Muhammad Akram adalah seorang filmmaker kelahiran tahun 2000 asal Kota Pare-Pare. Saat ini, ia sedang menjalankan studi desain komunikasi di Universitas Negeri Makassar (UNM. Ia mulai berkarya di tahun 2014 melalui film yang berjudul “Misteri Iseng-Iseng” dan mengikuti Festival Siswa Seni Nasional (FSSN). Tahun 2017, ia membuat sebuah komunitas filmmaker TPY Creative dengan beberapa kawan-kawan di kabupaten Mamuju dan ikut serta dalam Festival Film Dokumenter di Mamuju. Akram sering terlibat beberapa workshop proyek film pendek untuk siswa Sekolah Menengah Atas dan turut terlibat menjadi bagian dari film “Patongko Siri” di tahun 2019. Awal tahun 2020, dirinya terlibat menjadi bagian dari rumah produksi film pendek dan serial
Kota Pare-Pare, Kareem Corporate. Bersama Kareem Corporate, Akram mengikuti festival film diantaranya Gramedia Film Festival 2020 dan Balai Pelestarian Nilai Budaya Makassar.
MAPPIARA
2020-2021
Instalasi objek & video
Dalam Bahasa Bugis, Mappiara berarti memelihara. Karya berbentuk video dokumenter dan video mapping ini, menggambarkan pengalaman warga di Kabupaten Soppeng dan Kota Pare-Pare, Sulawesi Selatan, yang pernah membuat, memelihara dan mengonsumsi kombucha untuk mengobati berbagai penyakit. Tema karya ini dipilih merujuk kepada pemeliharaan dan perawatan scoby (symbiotic colony of bacteria and yeast) salah satu jenis ragi basah yang berperan dalam proses fermentasi seduhan daun teh dan gula menjadi kombucha. Pada proses alami tersebut haruslah diperhatikan dengan baik, mulai dari menjaga kebersihan peralatan, menakar larutan teh, mencatat waktu fermentasi hingga masa panen tiba, semua dalam satu rangkaian–Mappiara. Makna Mappiara secara meluas bukan hanya tentang memelihara kombucha dari persiapan hingga panen, akan tetapi merupakan representasi dari cara warga merawat diri ketika sakit tanpa harus bergantung pada tenaga medis.

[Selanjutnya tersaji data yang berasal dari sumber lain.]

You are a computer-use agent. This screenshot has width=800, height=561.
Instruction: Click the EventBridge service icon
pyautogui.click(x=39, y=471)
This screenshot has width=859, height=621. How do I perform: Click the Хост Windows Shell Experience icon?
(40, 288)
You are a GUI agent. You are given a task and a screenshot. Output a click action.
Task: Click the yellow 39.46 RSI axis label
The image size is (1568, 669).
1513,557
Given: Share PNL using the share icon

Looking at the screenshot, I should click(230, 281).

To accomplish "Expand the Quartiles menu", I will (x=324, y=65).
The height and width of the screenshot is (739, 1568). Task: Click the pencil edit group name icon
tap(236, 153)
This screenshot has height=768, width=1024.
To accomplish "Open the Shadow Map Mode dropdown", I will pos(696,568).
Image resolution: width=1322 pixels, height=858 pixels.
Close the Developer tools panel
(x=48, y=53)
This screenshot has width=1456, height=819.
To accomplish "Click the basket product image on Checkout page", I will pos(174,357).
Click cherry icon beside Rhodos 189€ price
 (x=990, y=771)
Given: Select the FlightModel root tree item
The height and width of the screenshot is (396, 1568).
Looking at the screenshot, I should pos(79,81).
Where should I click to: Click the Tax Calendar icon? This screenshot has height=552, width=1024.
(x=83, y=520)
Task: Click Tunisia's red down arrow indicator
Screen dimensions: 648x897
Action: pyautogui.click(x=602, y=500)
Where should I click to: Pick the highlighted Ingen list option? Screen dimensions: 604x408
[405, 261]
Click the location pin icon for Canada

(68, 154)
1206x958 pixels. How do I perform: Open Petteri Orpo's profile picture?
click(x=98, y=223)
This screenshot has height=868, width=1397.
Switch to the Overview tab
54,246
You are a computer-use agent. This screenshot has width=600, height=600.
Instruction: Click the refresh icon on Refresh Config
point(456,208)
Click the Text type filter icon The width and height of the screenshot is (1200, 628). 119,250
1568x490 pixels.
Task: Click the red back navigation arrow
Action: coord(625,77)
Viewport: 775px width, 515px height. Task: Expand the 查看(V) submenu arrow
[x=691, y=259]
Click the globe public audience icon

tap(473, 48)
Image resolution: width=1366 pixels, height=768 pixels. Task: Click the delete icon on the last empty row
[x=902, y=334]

Video Mappiara ini dikerjakan oleh Syahrani Said bersama Soraya Ayu Ananda, Andi Musran, Abdul Rifai, Mohd Alpian Shah, dan Muhammad ikhsan
Syahrani Said mulai bergelut di komunitas lingkungan sejak tahun 2015. Saat ini, ia bekerja sebagai Amil di salah satu lembaga penghimpun zakat sambil membangun jejaring brand lokal di Kota Pare-Pare. Di samping itu, ia menjadi fasilitator pendamping desa dan bergabung di Komunitas Bumi Lestari, Parepare Menulis, Cerita Anak Kompleks dan DDV Pare-Pare.